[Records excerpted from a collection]
###

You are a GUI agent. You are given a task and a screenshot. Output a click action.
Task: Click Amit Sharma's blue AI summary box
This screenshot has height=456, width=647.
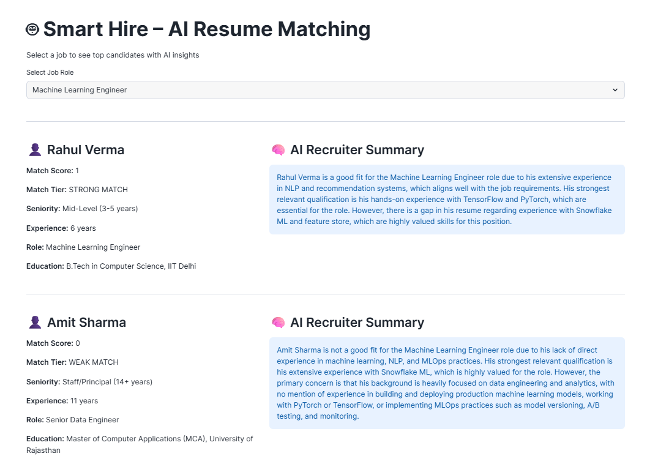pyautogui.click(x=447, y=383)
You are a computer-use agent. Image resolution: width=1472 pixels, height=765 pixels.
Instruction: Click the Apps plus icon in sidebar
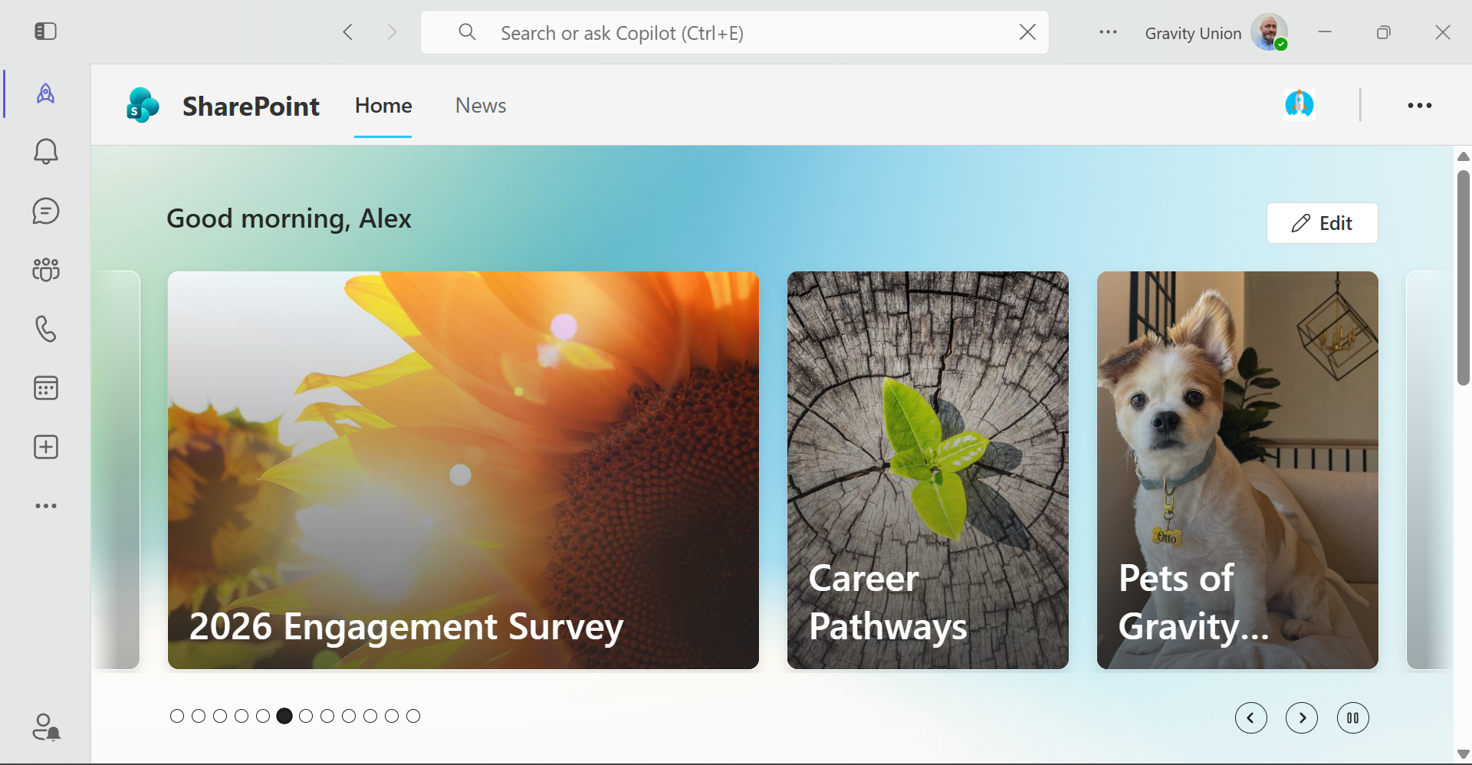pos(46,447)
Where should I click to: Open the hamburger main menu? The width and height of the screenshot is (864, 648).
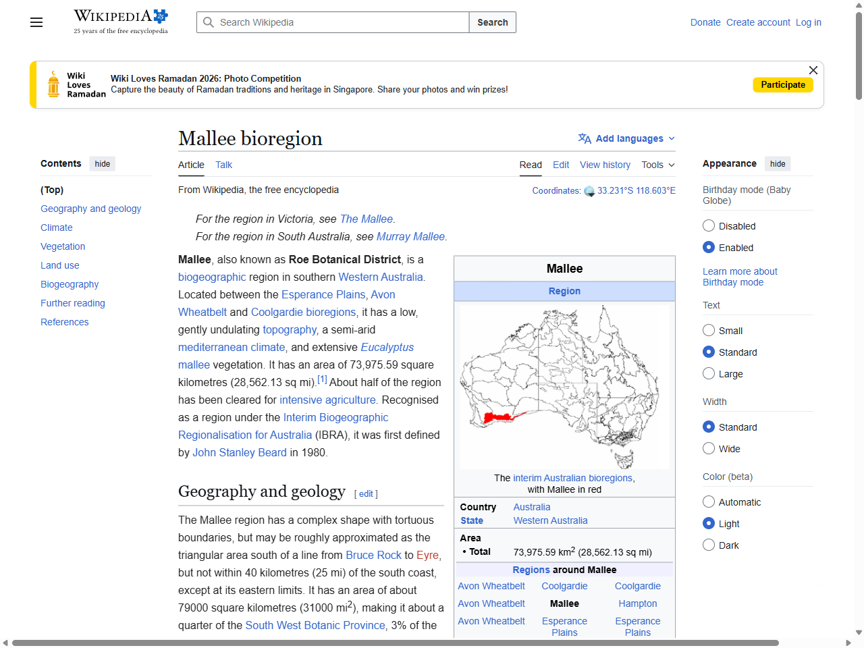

###

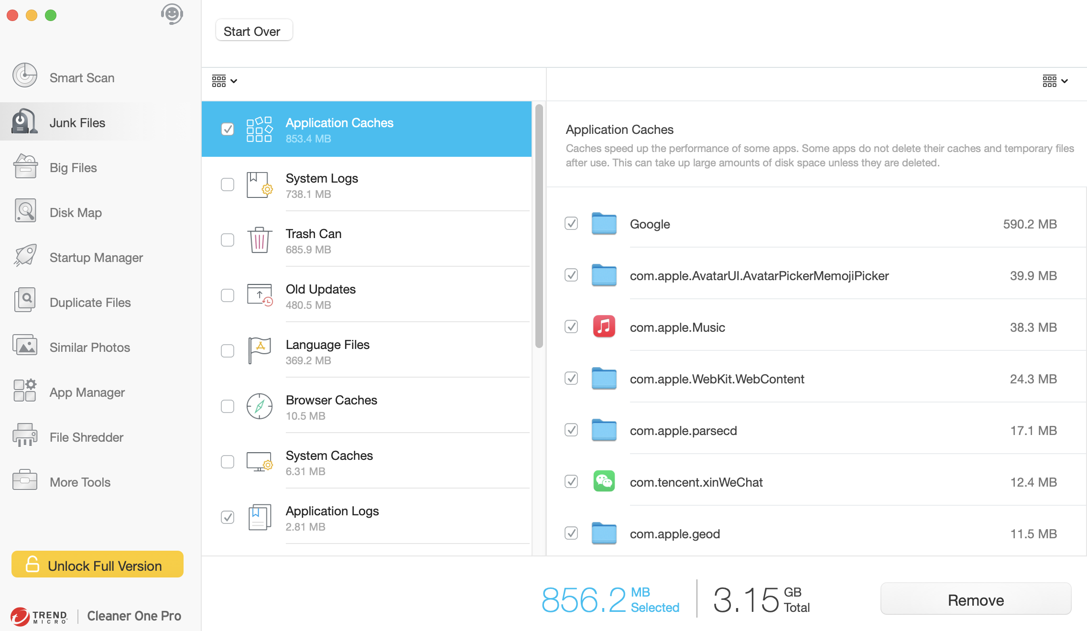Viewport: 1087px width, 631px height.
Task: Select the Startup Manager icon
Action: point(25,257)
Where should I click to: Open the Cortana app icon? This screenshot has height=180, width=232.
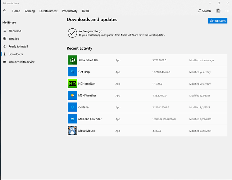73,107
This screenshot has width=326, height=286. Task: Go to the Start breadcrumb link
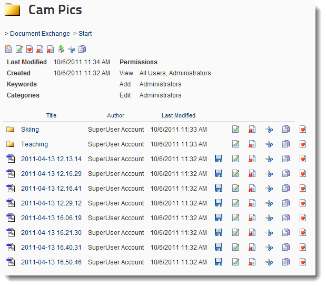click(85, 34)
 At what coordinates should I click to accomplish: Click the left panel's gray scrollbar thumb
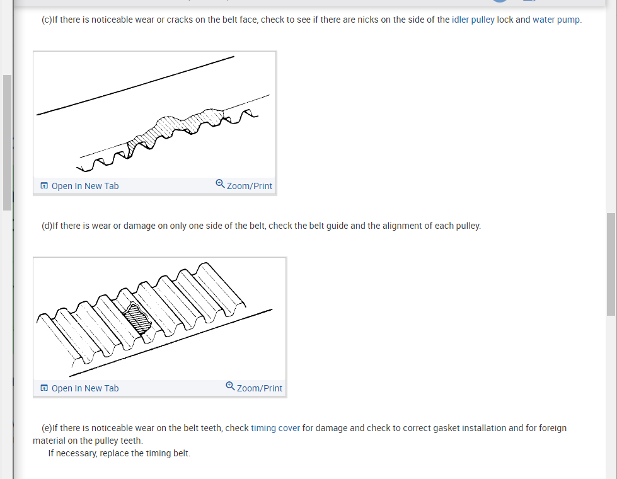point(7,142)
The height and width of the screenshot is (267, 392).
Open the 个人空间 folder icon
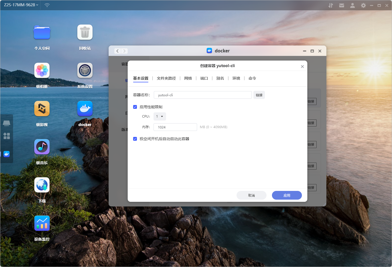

###

> _Task brief_: Copy back exactly the lines above from the one containing "Task: Click Amit Sharma's blue AI summary box" through the one containing "Where should I click to: Open the hamburger", and leave every picture behind.

> _Exercise answer_:
Task: Click Amit Sharma's blue AI summary box
This screenshot has height=456, width=647.
pyautogui.click(x=447, y=383)
You are a computer-use agent. Image resolution: width=1472 pixels, height=765 pixels.
Instruction: Click the Apps plus icon in sidebar
pos(46,447)
Where should I click to: Open the hamburger main menu? The width and height of the screenshot is (864, 648).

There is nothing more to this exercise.